Your goal: Read the data below. Every line holding the string "avatar" must be copied.
##### Records for this exercise
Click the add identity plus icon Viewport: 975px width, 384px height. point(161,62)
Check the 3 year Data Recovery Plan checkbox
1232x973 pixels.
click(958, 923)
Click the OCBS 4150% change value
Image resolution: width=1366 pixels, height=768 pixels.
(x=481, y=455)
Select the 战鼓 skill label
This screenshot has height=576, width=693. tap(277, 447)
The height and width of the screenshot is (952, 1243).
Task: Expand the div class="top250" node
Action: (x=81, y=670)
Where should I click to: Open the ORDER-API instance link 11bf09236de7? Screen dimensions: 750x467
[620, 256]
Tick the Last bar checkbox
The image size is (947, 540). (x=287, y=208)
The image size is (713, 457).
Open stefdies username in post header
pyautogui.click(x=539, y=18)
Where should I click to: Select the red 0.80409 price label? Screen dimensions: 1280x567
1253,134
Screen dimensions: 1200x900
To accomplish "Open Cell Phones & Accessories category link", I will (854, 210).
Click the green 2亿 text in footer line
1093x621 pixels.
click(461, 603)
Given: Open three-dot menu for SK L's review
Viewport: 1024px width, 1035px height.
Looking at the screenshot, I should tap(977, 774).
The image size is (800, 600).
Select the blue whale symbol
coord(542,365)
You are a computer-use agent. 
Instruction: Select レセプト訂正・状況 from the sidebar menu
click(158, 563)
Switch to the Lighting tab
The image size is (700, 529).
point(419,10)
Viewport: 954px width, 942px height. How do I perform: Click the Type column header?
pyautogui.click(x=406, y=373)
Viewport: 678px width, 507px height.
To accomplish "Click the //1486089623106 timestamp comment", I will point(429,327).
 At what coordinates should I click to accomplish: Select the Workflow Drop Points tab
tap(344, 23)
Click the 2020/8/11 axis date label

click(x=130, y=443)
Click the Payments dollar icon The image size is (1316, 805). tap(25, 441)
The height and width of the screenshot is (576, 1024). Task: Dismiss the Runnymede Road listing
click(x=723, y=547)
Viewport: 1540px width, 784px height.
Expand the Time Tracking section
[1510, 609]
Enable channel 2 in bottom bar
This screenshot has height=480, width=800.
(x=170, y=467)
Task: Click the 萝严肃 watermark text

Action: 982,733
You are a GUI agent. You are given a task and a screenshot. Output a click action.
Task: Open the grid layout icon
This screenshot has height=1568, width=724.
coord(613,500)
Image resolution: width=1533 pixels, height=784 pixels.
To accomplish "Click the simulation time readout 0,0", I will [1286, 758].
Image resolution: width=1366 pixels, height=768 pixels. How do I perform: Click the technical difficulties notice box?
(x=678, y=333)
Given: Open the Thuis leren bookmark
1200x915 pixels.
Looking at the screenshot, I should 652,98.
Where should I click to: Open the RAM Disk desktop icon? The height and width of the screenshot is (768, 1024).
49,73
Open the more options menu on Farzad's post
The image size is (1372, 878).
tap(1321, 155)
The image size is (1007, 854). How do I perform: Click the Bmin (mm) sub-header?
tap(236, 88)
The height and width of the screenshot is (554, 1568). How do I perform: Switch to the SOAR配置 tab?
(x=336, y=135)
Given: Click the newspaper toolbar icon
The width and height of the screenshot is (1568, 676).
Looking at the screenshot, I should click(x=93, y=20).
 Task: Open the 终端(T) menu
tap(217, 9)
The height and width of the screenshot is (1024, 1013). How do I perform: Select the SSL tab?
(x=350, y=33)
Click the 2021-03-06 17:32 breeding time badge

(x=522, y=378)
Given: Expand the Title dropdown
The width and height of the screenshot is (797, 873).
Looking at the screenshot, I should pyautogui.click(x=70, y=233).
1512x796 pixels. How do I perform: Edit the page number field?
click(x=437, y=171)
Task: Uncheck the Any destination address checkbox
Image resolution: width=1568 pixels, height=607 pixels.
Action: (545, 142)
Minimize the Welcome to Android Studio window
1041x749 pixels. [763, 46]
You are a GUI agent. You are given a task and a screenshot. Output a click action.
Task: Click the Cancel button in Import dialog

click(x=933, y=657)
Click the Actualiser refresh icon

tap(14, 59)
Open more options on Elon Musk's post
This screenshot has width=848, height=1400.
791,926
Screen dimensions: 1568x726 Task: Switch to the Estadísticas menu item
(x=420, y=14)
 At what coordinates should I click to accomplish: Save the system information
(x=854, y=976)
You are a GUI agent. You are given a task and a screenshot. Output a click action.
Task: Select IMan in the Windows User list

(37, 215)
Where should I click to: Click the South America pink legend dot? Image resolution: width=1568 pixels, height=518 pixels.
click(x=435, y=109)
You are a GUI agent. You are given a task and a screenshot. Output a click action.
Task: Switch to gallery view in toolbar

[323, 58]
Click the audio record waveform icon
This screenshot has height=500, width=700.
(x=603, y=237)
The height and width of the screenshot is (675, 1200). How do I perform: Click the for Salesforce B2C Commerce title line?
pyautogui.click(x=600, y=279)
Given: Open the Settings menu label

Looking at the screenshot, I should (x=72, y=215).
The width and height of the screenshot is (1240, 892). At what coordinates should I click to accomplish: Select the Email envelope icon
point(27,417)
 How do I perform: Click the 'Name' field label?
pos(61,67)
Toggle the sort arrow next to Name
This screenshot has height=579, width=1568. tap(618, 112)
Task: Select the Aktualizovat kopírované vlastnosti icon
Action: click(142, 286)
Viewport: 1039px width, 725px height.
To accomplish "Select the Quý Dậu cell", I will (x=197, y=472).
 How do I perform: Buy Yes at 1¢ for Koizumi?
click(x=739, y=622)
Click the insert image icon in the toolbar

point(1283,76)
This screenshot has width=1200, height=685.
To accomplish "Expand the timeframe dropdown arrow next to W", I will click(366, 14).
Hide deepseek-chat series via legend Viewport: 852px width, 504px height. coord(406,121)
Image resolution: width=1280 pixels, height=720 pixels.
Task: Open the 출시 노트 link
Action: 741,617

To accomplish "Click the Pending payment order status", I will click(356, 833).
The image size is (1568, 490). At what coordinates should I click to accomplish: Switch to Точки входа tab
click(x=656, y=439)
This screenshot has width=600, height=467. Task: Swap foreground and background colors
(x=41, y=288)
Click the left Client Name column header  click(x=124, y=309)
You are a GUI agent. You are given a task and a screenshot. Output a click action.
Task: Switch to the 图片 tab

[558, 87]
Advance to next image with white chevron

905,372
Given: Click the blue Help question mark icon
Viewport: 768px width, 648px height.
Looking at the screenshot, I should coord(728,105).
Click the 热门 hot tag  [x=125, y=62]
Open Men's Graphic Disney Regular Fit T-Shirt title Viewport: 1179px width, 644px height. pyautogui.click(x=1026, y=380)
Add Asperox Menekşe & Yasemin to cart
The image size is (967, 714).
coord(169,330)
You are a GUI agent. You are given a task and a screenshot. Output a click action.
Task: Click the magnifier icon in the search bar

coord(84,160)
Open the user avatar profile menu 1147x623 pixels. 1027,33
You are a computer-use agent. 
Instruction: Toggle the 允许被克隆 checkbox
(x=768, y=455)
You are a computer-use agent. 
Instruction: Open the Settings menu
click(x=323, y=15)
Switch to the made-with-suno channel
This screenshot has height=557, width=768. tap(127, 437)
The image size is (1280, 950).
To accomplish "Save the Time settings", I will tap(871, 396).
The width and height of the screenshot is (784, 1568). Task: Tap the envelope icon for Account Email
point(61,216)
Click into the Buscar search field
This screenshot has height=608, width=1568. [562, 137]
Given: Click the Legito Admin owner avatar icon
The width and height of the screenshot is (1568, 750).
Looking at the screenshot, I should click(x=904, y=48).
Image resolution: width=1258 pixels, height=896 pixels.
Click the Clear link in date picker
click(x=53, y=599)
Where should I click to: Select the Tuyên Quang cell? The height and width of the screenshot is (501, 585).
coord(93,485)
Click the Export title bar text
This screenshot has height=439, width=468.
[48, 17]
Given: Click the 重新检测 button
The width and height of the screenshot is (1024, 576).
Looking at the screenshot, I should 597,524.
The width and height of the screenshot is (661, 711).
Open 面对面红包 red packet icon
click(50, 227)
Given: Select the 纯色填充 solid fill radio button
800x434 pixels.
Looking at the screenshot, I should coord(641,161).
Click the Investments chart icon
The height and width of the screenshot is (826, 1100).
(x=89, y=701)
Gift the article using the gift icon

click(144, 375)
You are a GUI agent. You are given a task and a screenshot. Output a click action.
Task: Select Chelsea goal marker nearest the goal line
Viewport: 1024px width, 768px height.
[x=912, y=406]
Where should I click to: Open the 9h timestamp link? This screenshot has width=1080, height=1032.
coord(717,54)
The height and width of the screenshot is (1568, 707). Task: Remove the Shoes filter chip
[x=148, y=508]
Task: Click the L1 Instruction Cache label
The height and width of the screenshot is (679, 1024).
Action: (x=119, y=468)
##########
Reply to the task:
Open the user avatar profile menu 1147x623 pixels. 1027,33
Given: Click the Legito Admin owner avatar icon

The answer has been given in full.